Andrew Dominik's 2012 film, Killing Them Softly, can be described as a neo-noir crime thriller. But, I like to describe it as something else. A visual essay about the United States of America. And all of this can be seen in the way the film opens and the way it ends.
The First Scene
Immediately, the idea of America is put at the forefront of the audience's mind. The images on the screen and the audio clash with each other.
What we're seeing can almost be described as a wasteland. Our character, Frankie (played by Scoot McNairy), is walking out of a tunnel towards what can be described as a wasteland. And the audio cuts in and out, from the left channel to the right channel.

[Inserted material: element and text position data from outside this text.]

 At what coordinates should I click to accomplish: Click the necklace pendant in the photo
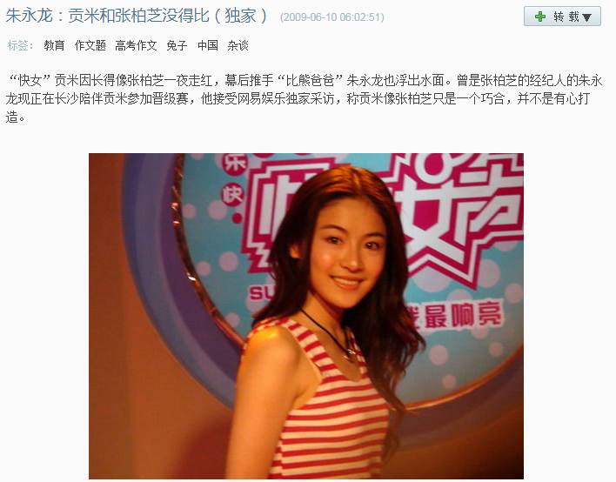pos(349,356)
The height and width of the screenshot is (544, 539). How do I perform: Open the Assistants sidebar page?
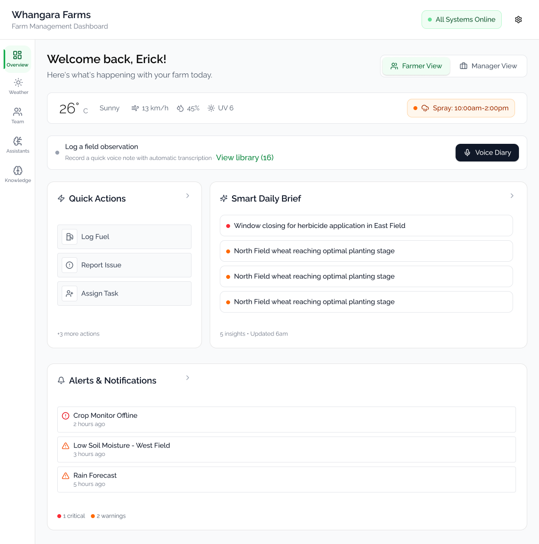(x=18, y=145)

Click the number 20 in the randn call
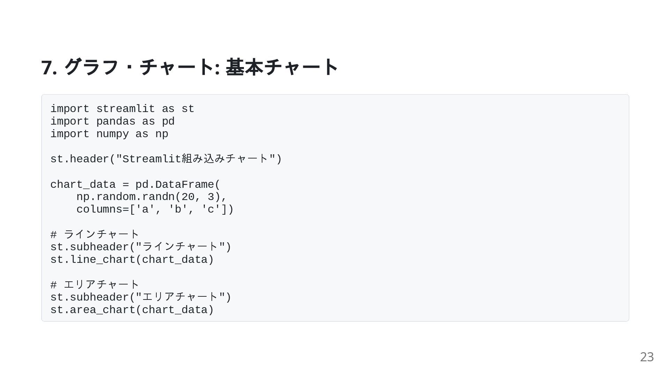coord(188,197)
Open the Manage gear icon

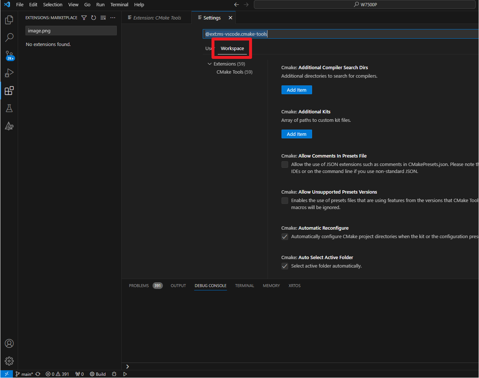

It's a sound that's disconcerting and unsettling. It's interspersed with audio from President Obama. His words juxtapose the action that takes place on screen. We have Frankie, in an American wasteland, and we're listening to our current president talk about America being a land of opportunity.
The Last Scene
Again, we have the words of our current President juxtaposed against the action that's taking place within the scene. We have Jackie, played by Brad Pitt, talking to Richard Jenkins' character about the money that he's owed for killing people throughout the film.
The importance in this scene comes towards the end when Jackie comments on the speech that Obama is give at that time. He ends with:
This guy wants to tell me we're living in a community? Don't make me laugh. I'm living in America, and in America you're on your own. America's not a country. It's just a business. Now fuckin' pay me.
This is where Dominik drives the point of the films narrative home. The plot of the movie revolves around how the economy of a criminal underworld collapses after Frankie (the character from the first scene) decides to rob a mob-run poker table. By ending his movie with these lines, he's commenting on the economic collapse of the United States that was brought on by one person's greed.
While the film showcases a more criminal version of capitalism, it also breaks it down, comments on it, and shows how people within that system continue to use it to their advantage (i.e. Jackie).